What you need to do>
Copy only the lines from the one with "Task: Click the red home location pin" through the end of the records, exactly as they stand. No pictures belong in the copy.

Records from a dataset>
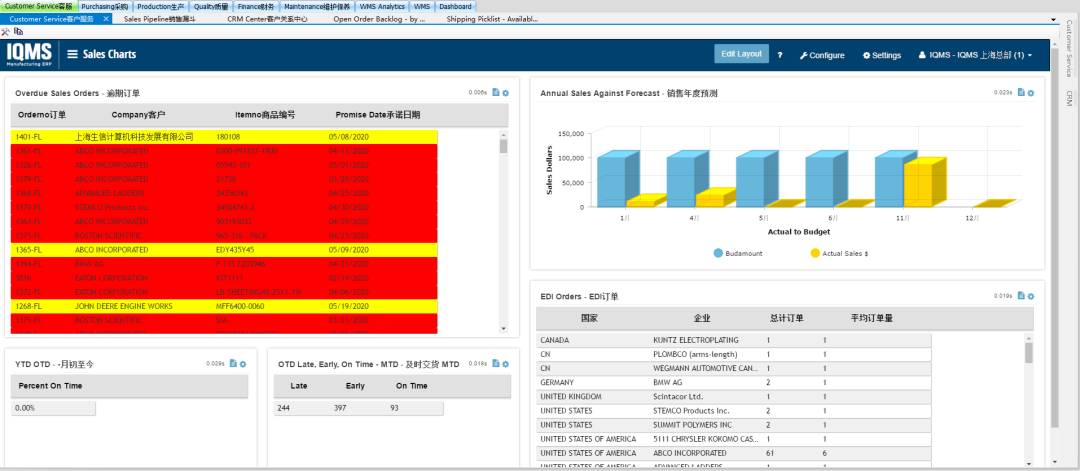This screenshot has width=1080, height=471.
Task: Open the Sales Pipeline tab
Action: click(x=160, y=19)
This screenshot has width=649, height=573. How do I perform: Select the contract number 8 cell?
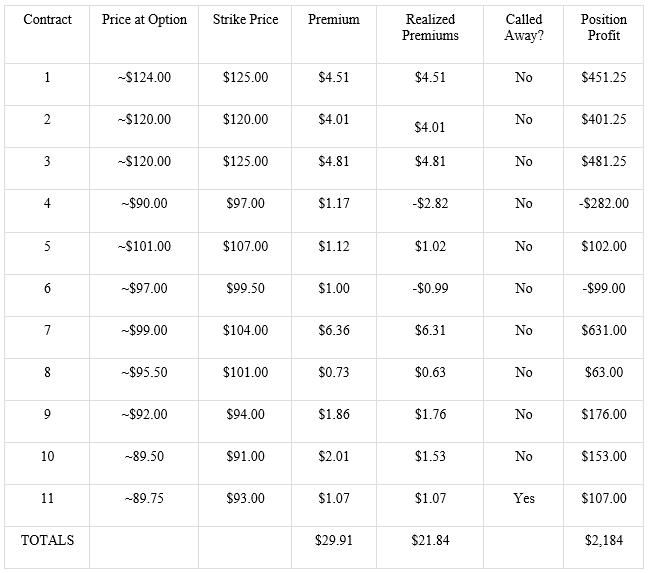coord(47,372)
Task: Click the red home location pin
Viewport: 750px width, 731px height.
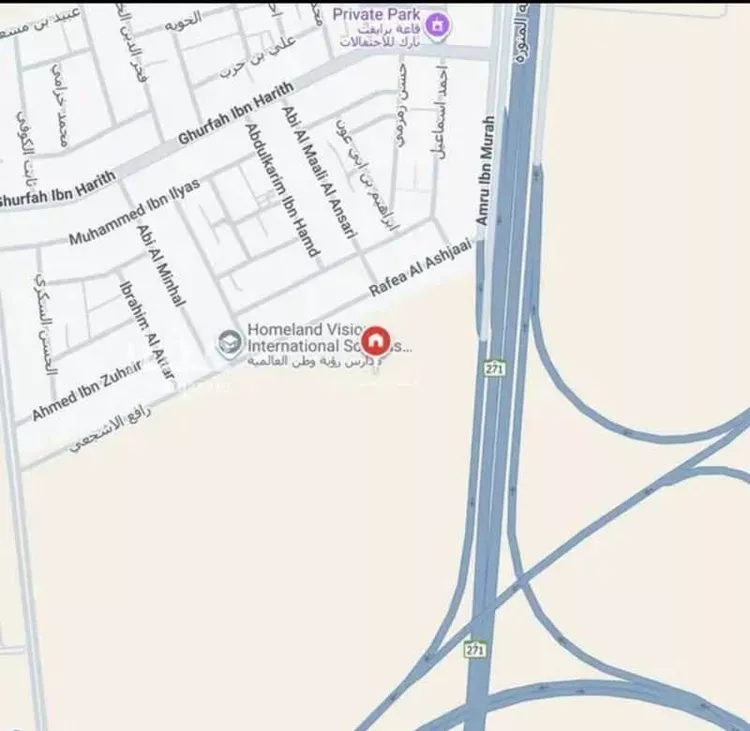Action: [x=376, y=342]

Answer box>
Task: Click the red home location pin
Viewport: 750px width, 731px height.
Action: [x=376, y=342]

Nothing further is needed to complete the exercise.